Ahora pienso que otros rasgos distintivos de su producción intelectual se proyectaron en la educación que nos transmitió en casa. Papá era un obsesivo de los textos bien escritos y, antes que en el contenido, se detenía en la redacción. Mi hermana menor, Julia, recuerda que le decía: “Si tenés un buen argumento, pero está mal escrito, dejás de tener un argumento”. La búsqueda de escuelas para Matías, Santiago e Ignacio, mis hermanos mayores, en plena dictadura, inspiró un estudio sobre el autoritarismo a nivel micro en la educación. En aquellos tiempos, muchas cosas lo sublevaban.
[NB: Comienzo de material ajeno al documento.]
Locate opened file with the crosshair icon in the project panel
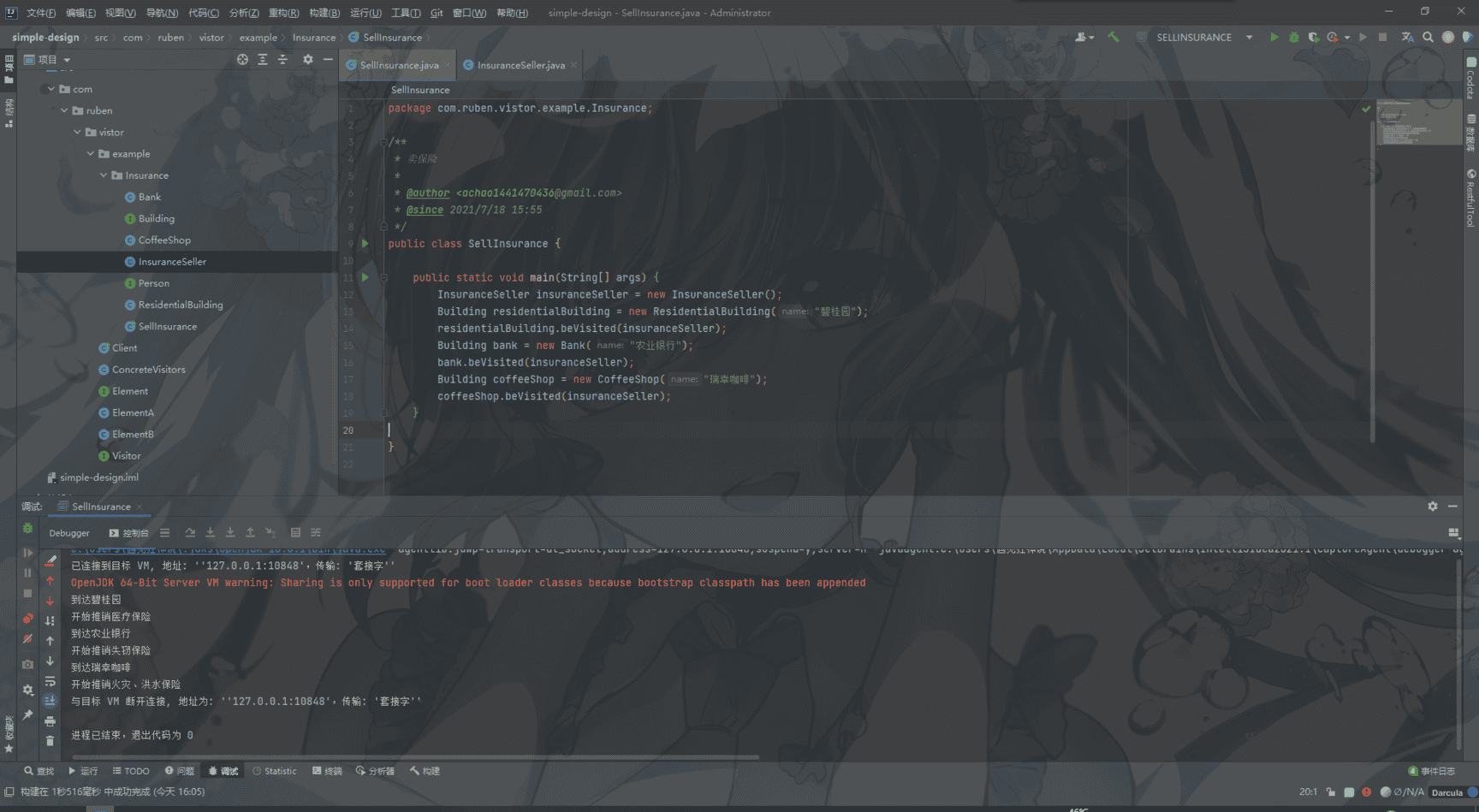Viewport: 1479px width, 812px height. [242, 60]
Aunque no era un habitué de las reuniones de padres, supo que en mi colegio nos dividían entre varones y nenas para que los primeros jugaran al fútbol mientras a nosotras nos enseñaban a coser. Presentó una queja en la escuela, y sólo logró que la profesora de costura se ensañara conmigo, pero me transmitió la importancia de luchar por la igualdad de género. El ya vivía en Brasil cuando algunos taxis, en la Buenos Aires del Mundial 78, circulaban con la calcomanía de la propaganda de turno (“Los argentinos somos derechos y humanos”), y yo me acuerdo de que, cuando venía de visita, si nos tocaba uno de esos, nos teníamos que bajar enseguida. También me prohibió cantar el himno de Malvinas en la escuela en plena guerra y nos desalentó cuando quisimos salir a festejar a la calle el campeonato mundial. En Brasil se irritaba con las estructuras familiares que tenían aún la marca de la división de clases y el racismo, pero también recelaba de la influencia del bloque soviético: impidió que mi hermana estudiara gimnasia artística porque la asociaba con la severidad de los regímenes autoritarios.
Gozaba de la vida, de la pesca, de manejar largas distancias y de viajar por el mundo. Elaboró gran parte de su producción académica en EE.UU., aunque siempre con una mirada puesta en la Argentina, que le despertó hasta el final de sus días sentimientos encontrados. Nunca dejó de protestar por las debilidades de nuestra democracia, y su pasión por Racing no le restaba motivos para la queja. Podía sonar pesimista, pero creo que, en definitiva, fue un tremendo optimista de la vida: apostó siempre a superarse.
* Periodista. Esta semana se hicieron varios actos conmemorativos en torno a la figura del reconocido politólogo Guillermo O’Donnell, fallecido el año pasado.